21st Celtic Connections poised to provide more Highland piping than ever
In the 20 years since the annual January Celtic Connections festival in Glasgow launched, Highland piping has generally been in the background, especially when compared with its August counterpart in Piping Live! But this year’s Celtic Connection program, when one takes a closer look, has a surprising amount of both solo and ensemble performances that feature Scotland’s national instrument.
The festival will even kick off with Highland pipers Lorne MacDougall and Steven Blake welcoming guests at the opening night show on Thursday, January 16th, at the Glasgow Royal Concert Hall.
No fewer than 14 events will feature Highland piping, either as the main attraction or combined with other musicians, but the three primary events for those
pipers and drummers looking for more familiar fare will certainly be the annual Piping Concert, this year featuring the National Youth Pipe Band of Scotland, supported by Highland pipers Angus MacColl and Ross Ainslie, with Calum MacCrimmon’s “Boraraig” on January 25th, also at the Glasgow Royal Concert Hall; the Gordon Duncan Memorial Recital featuring Ali Hutton, Emmett Conway and Sylvain Hamon, January 26th at the National Piping Centre; and a show with the aforementioned Lorne MacDougall also on January 26th at the Mitchell Library.
Other Celtic Connections acts that feature Highland piping include the Olllam and Ross Ainslie (Jan. 18), Skipinnish (January 24), Salsa Celtica and RURA (Jan. 24), and “The Cauld Wind Blaws Big” featuring Finlay MacDonald.
When asked if Celtic Connections had been impacted at all by Piping Live!, spokesperson Hannah Matheson of Glasgow Life, which helps to coordinate the event, said, “I don’t think so; Piping Live! is a hugely successful festival in its own right.”
While Piping Live! has a ready-made international audience as a result of the influx of pipers and drummers to the World Pipe Band Championships, Celtic Connections stands up on its own as an 18-day event that takes over much of Glasgow City Centre.
The well-known Canadian piper and composer Michael Grey has made the journey to Celtic Connections for several years. “I don’t go to Celtic Connections for the piping,” he said. “I have enough of that throughout the rest of the year.

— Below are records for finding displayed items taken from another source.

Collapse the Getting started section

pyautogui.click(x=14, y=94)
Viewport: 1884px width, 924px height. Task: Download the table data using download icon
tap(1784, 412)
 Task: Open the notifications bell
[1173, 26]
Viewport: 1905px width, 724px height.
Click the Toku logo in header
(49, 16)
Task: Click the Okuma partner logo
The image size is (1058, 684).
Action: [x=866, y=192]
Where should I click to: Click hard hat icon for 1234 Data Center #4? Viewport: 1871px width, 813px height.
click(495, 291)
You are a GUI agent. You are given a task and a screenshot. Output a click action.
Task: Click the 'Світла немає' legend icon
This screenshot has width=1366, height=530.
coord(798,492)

Celtic Connections is about catching some good tunes and, if I’m lucky, get inspired by music played a good distance from any competition platform. In many ways Glasgow in January – or Scotland in January – beats August: the light is low, the tourists are few and the watercolours by J.M.W. Turner are hanging in Edinburgh’s National Gallery.”
Celtic Connections begins on Thursday, January 16th, and runs until Sunday, February 2nd.
Bit unfair to describe it as background when they’ve regularly held band concerts, recitals (the first time and the last time I saw Gordon Duncan play live was at Celtic Connections, in ’98 and ’04), workshops and concerts featuring them by the bucketload. One might as well complain about the under-representation of the banjo (also not true, happily).